・閑古鳥が鳴く場所
・閑古鳥が鳴く場所
春。それは破滅の季節! この世で最も邪悪な者共が冬の終わりと共に目を覚まし、この世を新たな地獄へと塗り替えるために動き出す、魔の訪れ!
春。それは崩壊の季節! 生きとし生ける者が人間どもに貪られ! 搾取され! 死と破壊が加速度的に巻き起こり、悲劇が刷新されていく! 正に死と忘却の出発点!
コンクリートで舗装された地面には、花一輪ろくに生やせない。
そんな不毛な世の中には背を向けて、せめて頭の中くらい花を一杯咲かせようという我らが愛研同(四月からまた愛同研に戻った)には、俺と南と先輩の三人がいるだけだ。
新入生勧誘のオリエンテーションが終わって、正式な部活見学、あるいは放課後という自由時間、俺たちはいつもの部室で、特に何もしていなかった。
「来ないわねえ」
「来ないっすねえ」
気候変動で早く咲くようになり、四月の頭には散りがちな桜が、今年は最近になって咲き出した。
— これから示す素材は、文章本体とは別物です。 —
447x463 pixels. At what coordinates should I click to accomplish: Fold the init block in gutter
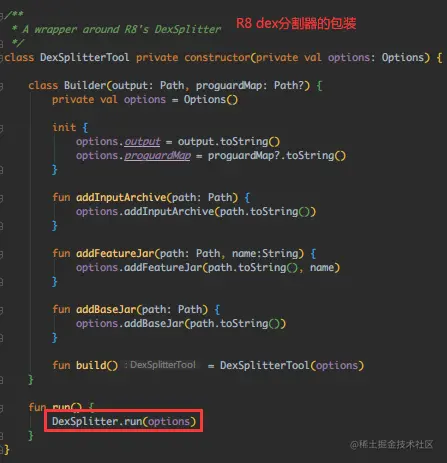click(x=2, y=128)
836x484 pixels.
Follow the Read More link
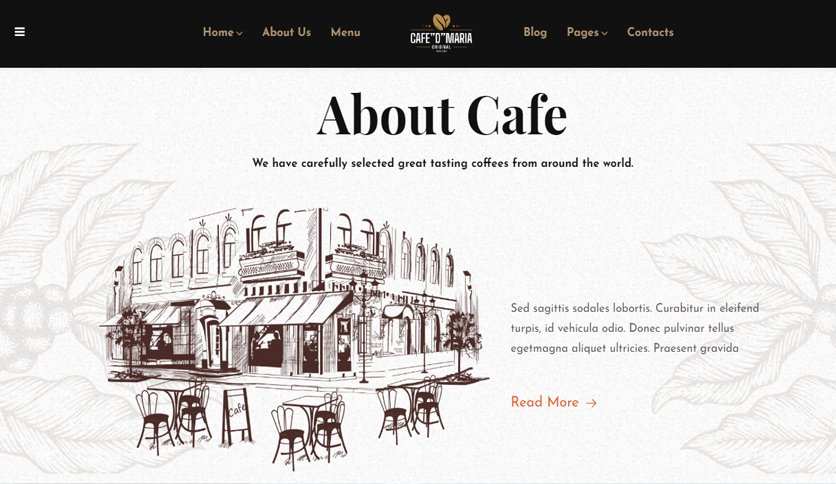(544, 402)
田舎ならではの素朴な景色に施された、ささやかな化粧に心が洗われるようである。
ああ春は素晴らしい。
惜しむらくは、うちにはピカピカピチピチの新入生がやって来ないことである。
周りが新入生獲得に躍起になっている中、うちは特にそれらしい活動をしていない。
「うちは良く言えば縛られないけど、悪く言えば目に見える特色がないからな」
「他の部に入らなくても、他の部のものが作れるってことなんだけど、当の部に入ればいいだけだし」
南が毛先を気にしながら言う。こいつは元タイムパトロール的な仕事を脱サラして、高校生に返り咲いた未来人。めっちゃ頭がいい。
本名南号。自称日本人。
「やはり展示物とか、目に見えるものが弱いってのはあるのよ」
そう。漫画を描きたいなら漫研に行けよという話であり、運動したけりゃ運動部行けで済む。
なのでうちの部の良さは、およそ普通とか健常とか一般な方々には、ピンと来ないのである。
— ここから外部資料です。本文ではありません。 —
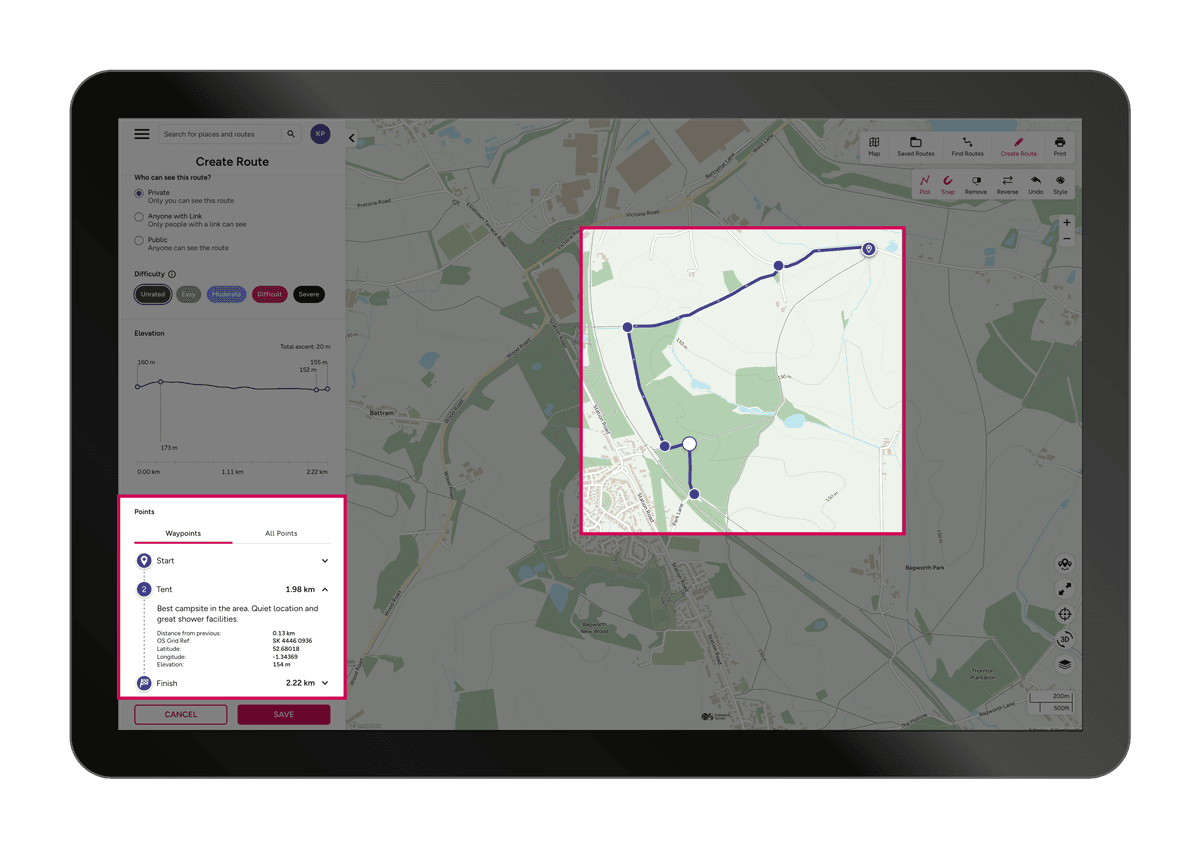
Task: Expand the Start waypoint details
Action: [x=323, y=561]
「うちの真価が認知されるのって、もう少し後のことだし」
勝手に持ち込んだノートパソコンで、好みのゲームの曲を弄っている先輩が言う。
この人は一介の女子高生であり現代人で、およそ全ての趣味が好きという超人。めっちゃ頭がいい。
本名北斎。
「本当はそういう状況が、発生しないのが良いんだろうけども」
部活に入ってその部活や、生徒たちに問題があるせいで、学校生活に支障が発生した生徒にこそ、うちの部は最もありがたーい存在となる。
単に他の部に出して練習や活動にいっちょ噛みして参加するだけの遠回りなだけにも見えるこの場所。
しかし部活そのものは続けたいのに、学校が大嫌いになった生徒の、学校に来てもいい理由になれる可能性がある、セーフティーネット的な立ち位置が、この愛同研なのである。
「たぶん五月頃からいじめが発生して、不登校になり始めた生徒の受け皿を装って、取り込む形になるだろうね。学校からしたら退学してくれたほうが、気が楽だろうけどさ」
南が言うにはその時代で死ぬ人の数は、だいたい決まっているらしいので、歴史を改変すると改変に合わせた形での、大量死が起こるのだそうだ。
それと関係があるのかは分からないけど、ミトラスが蹴散らしてくれたはずなのに、最近また近所に幽霊が増え始めた。
このことを鑑みるに『街のどこかで成仏できないような事情を持った人が、結構な数死んでる』というのが分かる。
この国は本当に戦勝国になったのだろうか。まだこの校舎で自殺者の霊と、遭遇したことはないけど。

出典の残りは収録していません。